- **Excerpt to read**:
┄┄┄┄┄┄┄┄┄┄

Roughly one year later, Jill Stein -- who fought Black voter suppression harder than the Democrats -- was targeted for investigation by the Senate Intelligence Committee as a possible collaborator with the Russians .

The suppression of the franchise of their Black base is not considered “treason” or any kind of “high crime” by the Democratic Party, but the siphoning of Black votes away from the corporate duopoly, through voluntary non-voting or support of third parties, is cause to bring out the pitchforks.


Margaret Kimberley (BAR) observes:

It is sad and terrifying to watch the reaction from media elites and Democratic politicians. They will allow no counter narrative to see the light of day. After all, they are the ones who made sure that any such questions were disappeared from public discourse. Now they are in full attack mode against the Russian government and anyone who won’t parrot their lies.
At least one Democratic congressman, Jerrold Nadler of New York, makes the claim that Facebook posts are akin to the attack on Pearl Harbor. When his questioner pushed back he persisted in making the comparison. That can only mean that he and others think that an actual war against Russia is a reasonable course of action.

┄┄┄┄┄┄┄┄┄┄

- **Information shown**:
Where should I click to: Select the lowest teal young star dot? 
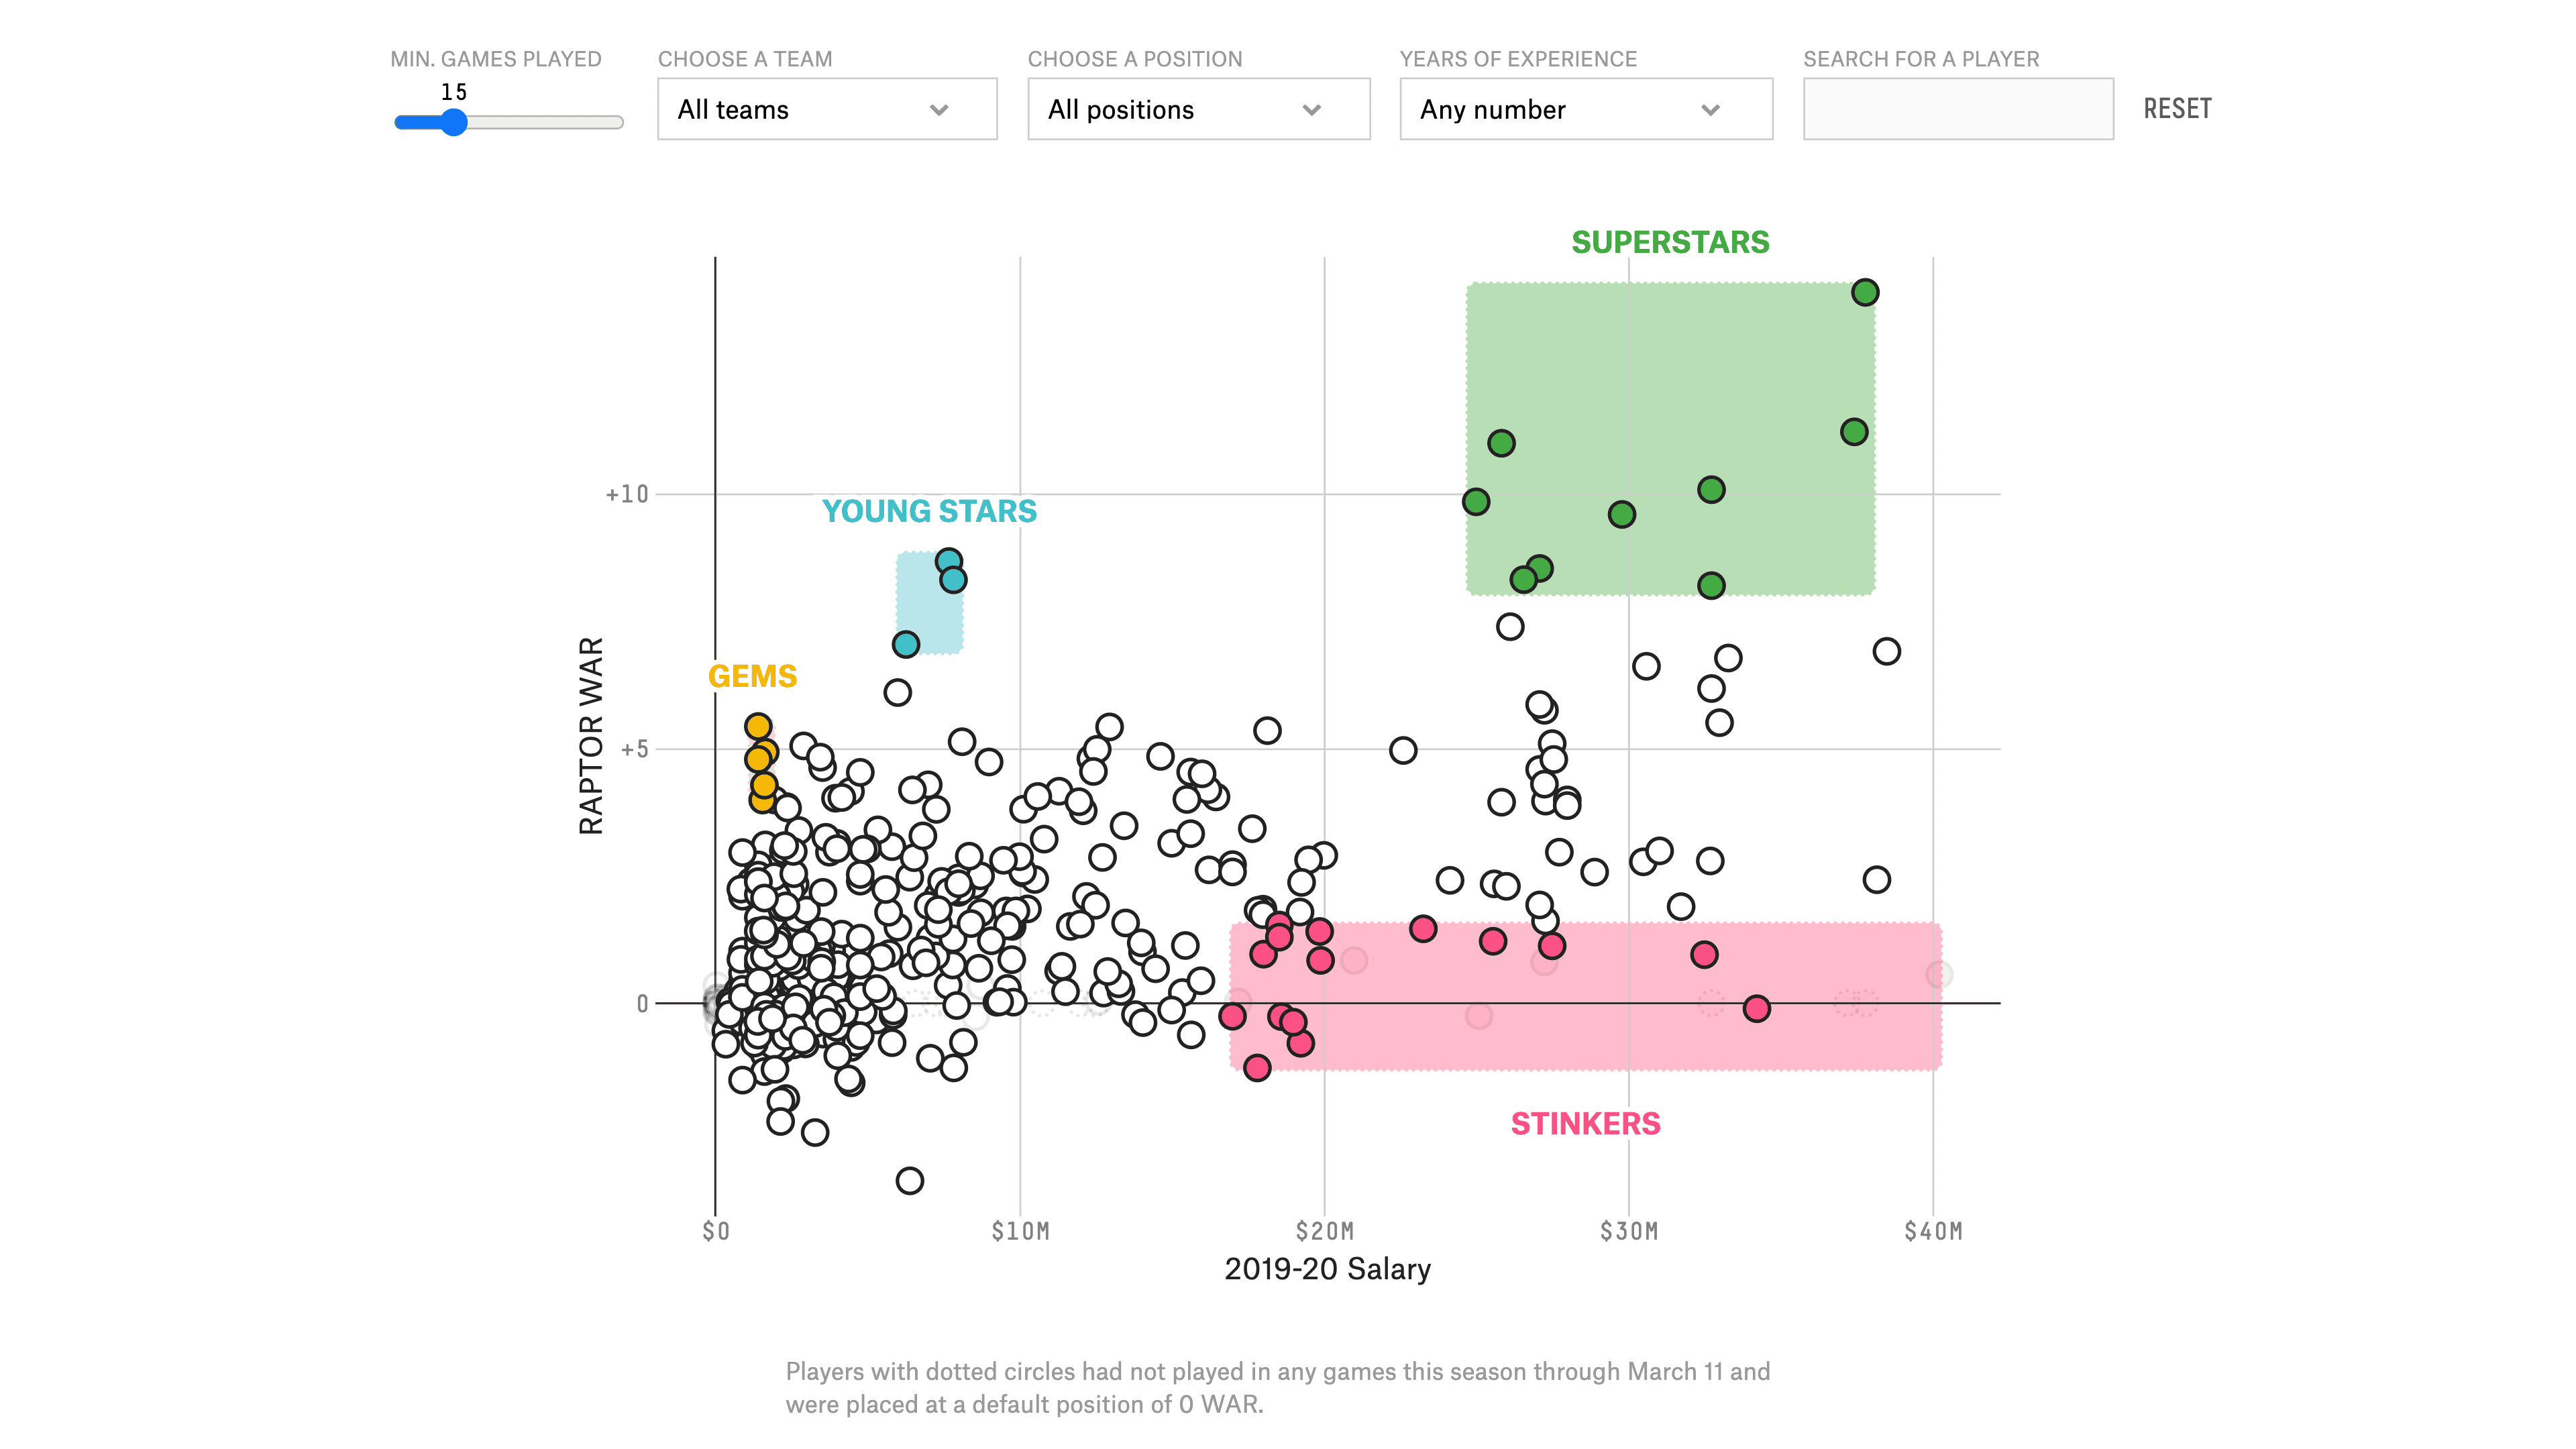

┄┄┄┄┄┄┄┄┄┄

- **Task objective**: Please continue the piece on Black voter suppression and the Russia accusations, picking up after its last sentence.

- **Output**:
Democrats, their pundits and think tanks are doubling down. They are accusing Bernie Sanders of doing Russia’s bidding, despite the fact that he was equally willing to blame that country for Trump’s triumph. All of his post sheep dog genuflecting has done him little good. He endorsed Hillary Clinton and campaigned with her. He told his people to stand down and most of them did just that. He shouldn’t have bothered though, because he is now getting the same treatment as Jill Stein.


The Dems taking part in the Russia Scare are the same Dems that gave us the Iraq War.

And they know what they are doing, they damn well know what they are doing.


Phyllis Bennis has a piece at THE NATION.

It's useless.

It's practically garbage.

Phyl's part of the whole FPIF network.  And, remember, FPIF has defended the use of mass bombings and 'smart' bombs -- we called them out (here for one example) even if others looked the other way.

Phyl?  Why do we not give up on her?

Because (a) she can be astute and (b) when called on her lies, when smacked across her lying mouth, as Elaine did to her over Phyl using an undercount on the number of civilians killed in Iraq, if you hit just right, Phyl can come to her senses.

Someone needs to slap Phyllis real hard.

It's a curious editorial -- one that leaves the impression that the Iraq War is over.

If it's over, Phyllis, why are US troops still on the ground in Iraq.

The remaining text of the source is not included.